───── Halaman ─────

Jakarta, INDONEWS.ID - Pengurus Aksi Cepat Tanggap (ACT) buka suara terkait klaim Kepala Pusat Pelaporan dan Analisis Transaksi Keuangan (PPATK) Ivan Yustiavan yang menemukan indikasi transaksi keuangan ACT berkaitan dengan kegiatan terorisme.
Presiden ACT Ibnu Khajar mengakui ada dana yang disalurkan ke Suriah. Namun, dana itu bukan untuk aktivitas terorisme, melainkan untuk korban Islamic State of Iraq and Syria (ISIS) atau Negara Islam Irak dan Suriah (NIIS).
Ia mengatakan penyaluran dana itu merupakan donasi untuk kemanusiaan. Menurut Ibnu, penyaluran dana kemanusiaan itu tidak bisa tebang pilih. Ia pun mempertanyakan klaim PPATK yang menemukan indikasi transaksi keuangan ACT berkaitan dengan kegiatan terorisme.
"Kemanusiaan itu tidak boleh nanya ke siapa yang kami bantu? Kami berikan bantuan, mereka Syiah atau ISIS, karena mereka korban perang, kami sering bingung dana ke teroris dana yang ke mana," ujar Ibnu dalam konferensi pers, Senin (4/7).
Ibnu mengaku heran mengapa tuduhan tersebut bisa muncul. Menurutnya, ACT sering mengundang beberapa kementerian dan lembaga dalam pelaksanaan sejumlah program filantropinya.
"Kami diundang, kami datang. ACT dianggap radikal, ada isu tersebut karena di tiap program kami undang entitas gubernur, menteri datang," ucap Ibnu.

───── Data yang Diberikan ─────

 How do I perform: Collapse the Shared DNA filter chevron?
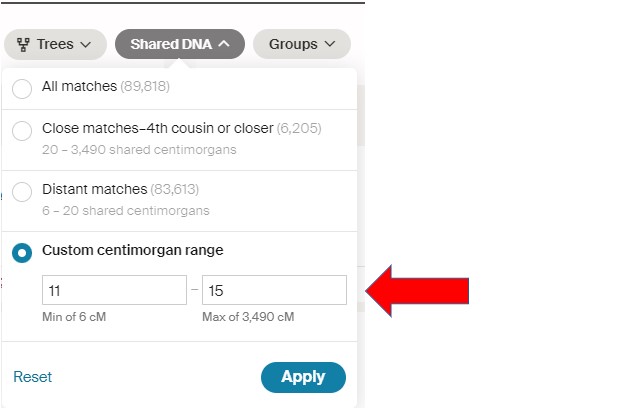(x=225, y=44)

─────
───── Data yang Diberikan ─────

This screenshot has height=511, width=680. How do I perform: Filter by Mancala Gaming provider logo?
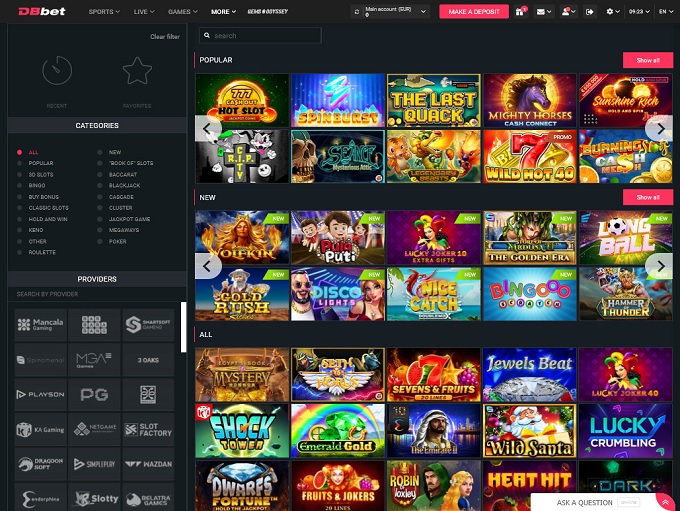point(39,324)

─────

Petunjuk Kerja
• A. Jawablah berdasarkan berita tentang ACT:
(i) Siapa nama Presiden ACT?
(ii) Pada hari dan tanggal apa Ibnu berbicara dalam konferensi pers?
(iii) Menurut Ibnu, pihak mana saja yang sering diundang ACT dalam program filantropinya?
• B. Tolong tuliskan ulang sebagian berita tentang ACT tanpa mengubah apa pun, dimulai dari kata-kata "Ia mengatakan penyaluran" dan berhenti setelah kata-kata "sejumlah program filantropinya.".
Data di atas tidak diperlukan untuk pengerjaan.

Hasil Tiap Tugas
• A.
(i) Ibnu Khajar.
(ii) Senin (4/7).
(iii) Beberapa kementerian dan lembaga.

• B.
Ia mengatakan penyaluran dana itu merupakan donasi untuk kemanusiaan. Menurut Ibnu, penyaluran dana kemanusiaan itu tidak bisa tebang pilih. Ia pun mempertanyakan klaim PPATK yang menemukan indikasi transaksi keuangan ACT berkaitan dengan kegiatan terorisme.
"Kemanusiaan itu tidak boleh nanya ke siapa yang kami bantu? Kami berikan bantuan, mereka Syiah atau ISIS, karena mereka korban perang, kami sering bingung dana ke teroris dana yang ke mana," ujar Ibnu dalam konferensi pers, Senin (4/7).
Ibnu mengaku heran mengapa tuduhan tersebut bisa muncul. Menurutnya, ACT sering mengundang beberapa kementerian dan lembaga dalam pelaksanaan sejumlah program filantropinya.